Fleming and his fellow-explorers are often delayed by mishaps and accidents of one kind or another: ‘When we got back to our hotel, they told us there had been a revolution. It had broken out the night before, and was now in full swing. This meant that there was not a hope of our starting up-country the next day, for the banks were shut and the train service dislocated. We were very much annoyed.’

Fleming is not a man who puts much store in being ‘On The Spot’. In much the same way that people now speak of CNN, he says: ‘Everything nowadays takes place at such long range that the man on the spot ha[s] often less chance of seeing both sides of the medal than the man at a distance… About the Civil War (for it was something more than a revolution) … I was hardly any the wiser for having been to Brazil’. (Can it be that I find this particularly refreshing because of a surfeit of overwrought articles about the recent middle-eastern ‘revolutions’?).

The Fleming expedition is dogged from the start by delays, some of which are mechanical: ‘It was a very hot day. We had a breakdown: it was one of those breakdowns … which everyone believes will be remedied if only the car is pushed along the road for a certain distance. We tried this remedy, several times; but no one – certainly not the car – was any the better for it. We resorted to hanky-panky with a spanner and to grovelling… underneath the vehicle; and in the end this was successful. The car started with a triumphant roar. A quarter of a mile further on we had a puncture.’

But the explorers persevere and are sustained by ‘our sense of Parody… If Indians approached us, we referred to them as the Oncoming Savages. We never said, ‘Was that a shot?’ but always, ‘Was that the well-known bark of a Mauser?’ All insects of harmless nature and ridiculous appearance we pointed out to each other as creatures ‘whose slightest glance spelt Death’. Any bird larger than a thrush we credited with the ability to ‘break a man’s arm with a single blow of its powerful wing.’ We spoke of water always as the ‘Precious Fluid’. We referred to ourselves, not as eating meals, but as doing ‘Ample Justice to a Frugal Repast’.’
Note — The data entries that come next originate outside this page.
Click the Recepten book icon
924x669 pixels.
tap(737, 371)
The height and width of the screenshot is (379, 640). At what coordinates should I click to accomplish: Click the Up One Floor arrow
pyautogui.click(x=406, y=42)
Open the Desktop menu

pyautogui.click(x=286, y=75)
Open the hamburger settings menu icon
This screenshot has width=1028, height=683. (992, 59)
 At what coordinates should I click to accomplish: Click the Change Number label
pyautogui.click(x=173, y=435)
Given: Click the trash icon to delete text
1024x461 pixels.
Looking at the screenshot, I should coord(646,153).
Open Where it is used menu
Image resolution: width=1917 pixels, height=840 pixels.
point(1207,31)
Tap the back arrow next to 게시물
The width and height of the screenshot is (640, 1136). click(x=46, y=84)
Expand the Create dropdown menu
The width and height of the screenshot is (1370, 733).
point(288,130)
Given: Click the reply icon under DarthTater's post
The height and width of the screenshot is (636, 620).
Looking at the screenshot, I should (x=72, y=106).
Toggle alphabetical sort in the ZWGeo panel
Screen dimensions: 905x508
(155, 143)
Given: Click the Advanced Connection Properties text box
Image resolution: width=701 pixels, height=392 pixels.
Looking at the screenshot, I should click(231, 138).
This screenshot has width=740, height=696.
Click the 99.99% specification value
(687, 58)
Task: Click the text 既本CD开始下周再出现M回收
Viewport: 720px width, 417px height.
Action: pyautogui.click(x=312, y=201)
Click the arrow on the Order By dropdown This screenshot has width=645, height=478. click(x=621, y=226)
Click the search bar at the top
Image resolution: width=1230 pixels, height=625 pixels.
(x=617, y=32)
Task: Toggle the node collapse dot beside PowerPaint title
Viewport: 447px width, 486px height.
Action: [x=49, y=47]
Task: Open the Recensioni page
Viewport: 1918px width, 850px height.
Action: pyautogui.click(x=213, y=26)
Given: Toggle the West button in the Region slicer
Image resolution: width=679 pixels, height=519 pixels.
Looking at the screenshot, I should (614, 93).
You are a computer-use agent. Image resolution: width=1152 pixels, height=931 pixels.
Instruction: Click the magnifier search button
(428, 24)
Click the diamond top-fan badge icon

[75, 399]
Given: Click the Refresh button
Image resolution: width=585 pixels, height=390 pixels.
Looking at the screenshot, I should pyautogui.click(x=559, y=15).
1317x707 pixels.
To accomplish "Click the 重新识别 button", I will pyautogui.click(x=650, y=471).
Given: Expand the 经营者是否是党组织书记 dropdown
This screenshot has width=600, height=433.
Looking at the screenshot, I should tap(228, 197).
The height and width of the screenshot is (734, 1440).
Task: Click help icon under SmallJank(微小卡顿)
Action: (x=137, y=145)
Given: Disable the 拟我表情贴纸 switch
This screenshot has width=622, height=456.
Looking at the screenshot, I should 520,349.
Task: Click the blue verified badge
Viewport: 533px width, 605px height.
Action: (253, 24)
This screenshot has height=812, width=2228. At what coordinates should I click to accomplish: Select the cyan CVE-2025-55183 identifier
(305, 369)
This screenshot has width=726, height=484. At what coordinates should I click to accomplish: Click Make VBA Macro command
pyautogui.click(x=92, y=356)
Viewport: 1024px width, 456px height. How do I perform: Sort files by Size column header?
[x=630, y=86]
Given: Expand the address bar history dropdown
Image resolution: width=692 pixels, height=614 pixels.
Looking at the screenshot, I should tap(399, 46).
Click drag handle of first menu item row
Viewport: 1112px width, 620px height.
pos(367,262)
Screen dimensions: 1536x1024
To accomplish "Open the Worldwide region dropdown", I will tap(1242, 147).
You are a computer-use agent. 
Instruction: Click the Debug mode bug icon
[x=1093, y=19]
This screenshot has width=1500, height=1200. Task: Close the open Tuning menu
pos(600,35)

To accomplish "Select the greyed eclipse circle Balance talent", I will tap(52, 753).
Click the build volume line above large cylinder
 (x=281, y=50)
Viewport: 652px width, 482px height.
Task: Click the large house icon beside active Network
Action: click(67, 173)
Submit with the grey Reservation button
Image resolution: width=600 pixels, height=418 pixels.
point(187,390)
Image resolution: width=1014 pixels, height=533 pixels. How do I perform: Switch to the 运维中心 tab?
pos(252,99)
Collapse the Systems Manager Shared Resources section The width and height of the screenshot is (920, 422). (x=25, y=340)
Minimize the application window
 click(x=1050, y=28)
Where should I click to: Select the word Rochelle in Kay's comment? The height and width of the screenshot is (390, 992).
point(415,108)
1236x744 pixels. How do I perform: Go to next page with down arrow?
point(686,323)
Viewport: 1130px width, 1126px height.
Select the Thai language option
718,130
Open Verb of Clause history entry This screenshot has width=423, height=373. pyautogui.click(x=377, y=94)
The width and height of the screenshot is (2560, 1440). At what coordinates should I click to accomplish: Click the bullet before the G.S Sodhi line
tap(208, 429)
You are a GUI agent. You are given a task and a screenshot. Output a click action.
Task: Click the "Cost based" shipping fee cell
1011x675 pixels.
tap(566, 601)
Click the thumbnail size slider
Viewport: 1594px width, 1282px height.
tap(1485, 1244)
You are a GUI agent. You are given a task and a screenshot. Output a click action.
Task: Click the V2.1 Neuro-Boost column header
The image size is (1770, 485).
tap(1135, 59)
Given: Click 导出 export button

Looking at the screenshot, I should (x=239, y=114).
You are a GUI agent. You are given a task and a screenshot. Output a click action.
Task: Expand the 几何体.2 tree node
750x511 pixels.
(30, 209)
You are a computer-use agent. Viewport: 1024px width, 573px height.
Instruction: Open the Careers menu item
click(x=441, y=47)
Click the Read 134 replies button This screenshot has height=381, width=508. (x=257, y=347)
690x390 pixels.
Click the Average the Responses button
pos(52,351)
On the way, Fleming takes a detour to explain why he has seceded to the ‘Nullah (or Ravine) School’ of Literature: ‘I have always regarded the larding of one’s pages with foreign words an affectation not less deplorable than the plastering of one’s luggage with foreign labels. I swore that if ever I was misguided enough to write a book of travel my italics would be all my own; my saga would be void of nullahs. But I find now that this self-denial is not altogether possible. It appears, after all, that the zareba-mongers had some excuse. Let me try, at any rate, to make out for myself. … First of all, there are the words like batalõa and rapadura and mutum, which denote things unknown outside Brazil, and which it is therefore impossible to translate…. Secondly, there are the words of which a literal translation is for one reason or another inadequate. The word sandbank, for instance,  gives you a very niggardly idea of what a praia is, and the word plage, which conveys an image nearer the truth, has unsuitable associations. Similarly, an urubú is a far more scurvy and less spectacular creature than the popular conception of a vulture. Thirdly, there are a few words which can be translated perfectly well, but which we, in conversation, never did translate: words like jacaré and arara… So it is easier and more natural, when writing of these things, to give them the names under which they live in my memory’ (it strikes me that the Nullah School could use this passage as a standard rejoinder, to be mailed to disgruntled readers who write to complain about unfamiliar words).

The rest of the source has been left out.